Assigned task: Return the records verbatim.

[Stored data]
· · · · · · ·
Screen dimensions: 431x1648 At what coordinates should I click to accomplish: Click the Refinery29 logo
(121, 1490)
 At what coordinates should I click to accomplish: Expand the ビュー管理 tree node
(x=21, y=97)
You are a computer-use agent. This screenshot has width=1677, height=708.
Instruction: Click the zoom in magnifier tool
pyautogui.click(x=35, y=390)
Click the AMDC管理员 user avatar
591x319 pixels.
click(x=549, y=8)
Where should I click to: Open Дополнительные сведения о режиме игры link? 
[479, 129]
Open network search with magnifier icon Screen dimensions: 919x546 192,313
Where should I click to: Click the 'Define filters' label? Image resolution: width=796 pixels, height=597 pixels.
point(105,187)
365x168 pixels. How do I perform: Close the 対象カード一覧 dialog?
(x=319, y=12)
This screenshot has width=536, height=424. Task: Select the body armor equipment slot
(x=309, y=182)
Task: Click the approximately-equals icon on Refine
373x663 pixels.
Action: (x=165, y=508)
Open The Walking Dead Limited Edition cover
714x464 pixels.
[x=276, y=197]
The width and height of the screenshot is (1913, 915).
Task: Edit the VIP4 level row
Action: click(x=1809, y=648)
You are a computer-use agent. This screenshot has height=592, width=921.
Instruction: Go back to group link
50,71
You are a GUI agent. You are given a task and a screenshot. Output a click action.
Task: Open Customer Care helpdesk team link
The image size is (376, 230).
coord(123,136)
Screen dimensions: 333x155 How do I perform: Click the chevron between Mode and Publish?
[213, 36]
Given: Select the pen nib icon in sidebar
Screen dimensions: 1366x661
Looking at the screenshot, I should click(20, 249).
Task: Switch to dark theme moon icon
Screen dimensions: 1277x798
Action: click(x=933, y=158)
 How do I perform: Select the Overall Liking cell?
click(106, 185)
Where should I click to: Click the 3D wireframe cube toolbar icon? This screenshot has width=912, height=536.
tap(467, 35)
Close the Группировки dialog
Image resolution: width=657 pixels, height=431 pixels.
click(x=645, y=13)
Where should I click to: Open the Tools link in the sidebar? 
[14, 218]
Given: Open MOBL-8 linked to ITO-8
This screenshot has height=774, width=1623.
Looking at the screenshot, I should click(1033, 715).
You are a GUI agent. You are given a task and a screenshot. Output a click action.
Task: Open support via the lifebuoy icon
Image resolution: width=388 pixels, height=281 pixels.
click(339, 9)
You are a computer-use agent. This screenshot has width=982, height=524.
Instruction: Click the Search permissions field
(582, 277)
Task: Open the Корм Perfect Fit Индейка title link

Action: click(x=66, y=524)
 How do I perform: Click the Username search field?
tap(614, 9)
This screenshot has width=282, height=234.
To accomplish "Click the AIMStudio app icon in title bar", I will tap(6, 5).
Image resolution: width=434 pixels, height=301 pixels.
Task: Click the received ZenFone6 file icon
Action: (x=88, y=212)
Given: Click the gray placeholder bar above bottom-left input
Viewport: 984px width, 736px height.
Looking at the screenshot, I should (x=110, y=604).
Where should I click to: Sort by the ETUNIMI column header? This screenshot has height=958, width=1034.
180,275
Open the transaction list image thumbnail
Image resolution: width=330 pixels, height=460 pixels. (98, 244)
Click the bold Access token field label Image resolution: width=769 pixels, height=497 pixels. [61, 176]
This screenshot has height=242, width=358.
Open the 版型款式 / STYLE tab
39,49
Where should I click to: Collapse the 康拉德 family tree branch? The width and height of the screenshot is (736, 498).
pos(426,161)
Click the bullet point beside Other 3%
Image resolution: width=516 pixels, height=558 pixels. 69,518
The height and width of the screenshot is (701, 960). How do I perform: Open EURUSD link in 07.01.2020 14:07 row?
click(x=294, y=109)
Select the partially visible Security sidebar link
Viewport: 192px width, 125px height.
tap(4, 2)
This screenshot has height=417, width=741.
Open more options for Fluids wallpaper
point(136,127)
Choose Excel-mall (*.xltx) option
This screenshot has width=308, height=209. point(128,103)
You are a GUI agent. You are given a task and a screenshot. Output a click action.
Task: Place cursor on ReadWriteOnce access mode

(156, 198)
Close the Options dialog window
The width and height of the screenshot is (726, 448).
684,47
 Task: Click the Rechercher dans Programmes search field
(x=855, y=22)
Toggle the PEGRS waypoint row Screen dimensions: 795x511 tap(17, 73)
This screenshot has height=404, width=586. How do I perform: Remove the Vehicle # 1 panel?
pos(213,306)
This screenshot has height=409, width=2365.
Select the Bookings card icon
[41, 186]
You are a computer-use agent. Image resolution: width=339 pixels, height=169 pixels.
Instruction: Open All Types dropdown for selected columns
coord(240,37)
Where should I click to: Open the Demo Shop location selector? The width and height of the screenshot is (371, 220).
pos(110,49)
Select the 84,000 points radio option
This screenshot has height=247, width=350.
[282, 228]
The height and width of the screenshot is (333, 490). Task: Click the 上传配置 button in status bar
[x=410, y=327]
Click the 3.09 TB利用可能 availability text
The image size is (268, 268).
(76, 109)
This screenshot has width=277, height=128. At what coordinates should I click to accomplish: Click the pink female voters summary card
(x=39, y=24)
· · · · · · ·
Solution:
Screen dimensions: 431x1648 At what coordinates should I click to accomplish: Click the Refinery29 logo
(121, 1490)
 At what coordinates should I click to accomplish: Expand the ビュー管理 tree node
(x=21, y=97)
You are a computer-use agent. This screenshot has width=1677, height=708.
Instruction: Click the zoom in magnifier tool
pyautogui.click(x=35, y=390)
Click the AMDC管理员 user avatar
591x319 pixels.
click(x=549, y=8)
Where should I click to: Open Дополнительные сведения о режиме игры link? 
[479, 129]
Open network search with magnifier icon Screen dimensions: 919x546 192,313
Where should I click to: Click the 'Define filters' label? Image resolution: width=796 pixels, height=597 pixels.
point(105,187)
365x168 pixels. How do I perform: Close the 対象カード一覧 dialog?
(x=319, y=12)
This screenshot has width=536, height=424. Task: Select the body armor equipment slot
(x=309, y=182)
Task: Click the approximately-equals icon on Refine
373x663 pixels.
Action: (x=165, y=508)
Open The Walking Dead Limited Edition cover
714x464 pixels.
[x=276, y=197]
The width and height of the screenshot is (1913, 915).
Task: Edit the VIP4 level row
Action: click(x=1809, y=648)
You are a computer-use agent. This screenshot has height=592, width=921.
Instruction: Go back to group link
50,71
You are a GUI agent. You are given a task and a screenshot. Output a click action.
Task: Open Customer Care helpdesk team link
The image size is (376, 230).
coord(123,136)
Screen dimensions: 333x155 How do I perform: Click the chevron between Mode and Publish?
[213, 36]
Given: Select the pen nib icon in sidebar
Screen dimensions: 1366x661
Looking at the screenshot, I should click(20, 249).
Task: Switch to dark theme moon icon
Screen dimensions: 1277x798
Action: click(x=933, y=158)
 How do I perform: Select the Overall Liking cell?
click(106, 185)
Where should I click to: Click the 3D wireframe cube toolbar icon? This screenshot has width=912, height=536.
tap(467, 35)
Close the Группировки dialog
Image resolution: width=657 pixels, height=431 pixels.
click(x=645, y=13)
Where should I click to: Open the Tools link in the sidebar? 
[14, 218]
Given: Open MOBL-8 linked to ITO-8
This screenshot has height=774, width=1623.
Looking at the screenshot, I should click(1033, 715).
You are a GUI agent. You are given a task and a screenshot. Output a click action.
Task: Open support via the lifebuoy icon
Image resolution: width=388 pixels, height=281 pixels.
click(339, 9)
You are a computer-use agent. This screenshot has width=982, height=524.
Instruction: Click the Search permissions field
(582, 277)
Task: Open the Корм Perfect Fit Индейка title link

Action: click(x=66, y=524)
 How do I perform: Click the Username search field?
tap(614, 9)
This screenshot has width=282, height=234.
To accomplish "Click the AIMStudio app icon in title bar", I will tap(6, 5).
Image resolution: width=434 pixels, height=301 pixels.
Task: Click the received ZenFone6 file icon
Action: (x=88, y=212)
Given: Click the gray placeholder bar above bottom-left input
Viewport: 984px width, 736px height.
Looking at the screenshot, I should (x=110, y=604).
Where should I click to: Sort by the ETUNIMI column header? This screenshot has height=958, width=1034.
180,275
Open the transaction list image thumbnail
Image resolution: width=330 pixels, height=460 pixels. (98, 244)
Click the bold Access token field label Image resolution: width=769 pixels, height=497 pixels. [61, 176]
This screenshot has height=242, width=358.
Open the 版型款式 / STYLE tab
39,49
Where should I click to: Collapse the 康拉德 family tree branch? The width and height of the screenshot is (736, 498).
pos(426,161)
Click the bullet point beside Other 3%
Image resolution: width=516 pixels, height=558 pixels. 69,518
The height and width of the screenshot is (701, 960). How do I perform: Open EURUSD link in 07.01.2020 14:07 row?
click(x=294, y=109)
Select the partially visible Security sidebar link
Viewport: 192px width, 125px height.
tap(4, 2)
This screenshot has height=417, width=741.
Open more options for Fluids wallpaper
point(136,127)
Choose Excel-mall (*.xltx) option
This screenshot has width=308, height=209. point(128,103)
You are a GUI agent. You are given a task and a screenshot. Output a click action.
Task: Place cursor on ReadWriteOnce access mode

(156, 198)
Close the Options dialog window
The width and height of the screenshot is (726, 448).
684,47
 Task: Click the Rechercher dans Programmes search field
(x=855, y=22)
Toggle the PEGRS waypoint row Screen dimensions: 795x511 tap(17, 73)
This screenshot has height=404, width=586. How do I perform: Remove the Vehicle # 1 panel?
pos(213,306)
This screenshot has height=409, width=2365.
Select the Bookings card icon
[41, 186]
You are a computer-use agent. Image resolution: width=339 pixels, height=169 pixels.
Instruction: Open All Types dropdown for selected columns
coord(240,37)
Where should I click to: Open the Demo Shop location selector? The width and height of the screenshot is (371, 220).
pos(110,49)
Select the 84,000 points radio option
This screenshot has height=247, width=350.
[282, 228]
The height and width of the screenshot is (333, 490). Task: Click the 上传配置 button in status bar
[x=410, y=327]
Click the 3.09 TB利用可能 availability text
The image size is (268, 268).
(76, 109)
This screenshot has width=277, height=128. At what coordinates should I click to accomplish: Click the pink female voters summary card
(x=39, y=24)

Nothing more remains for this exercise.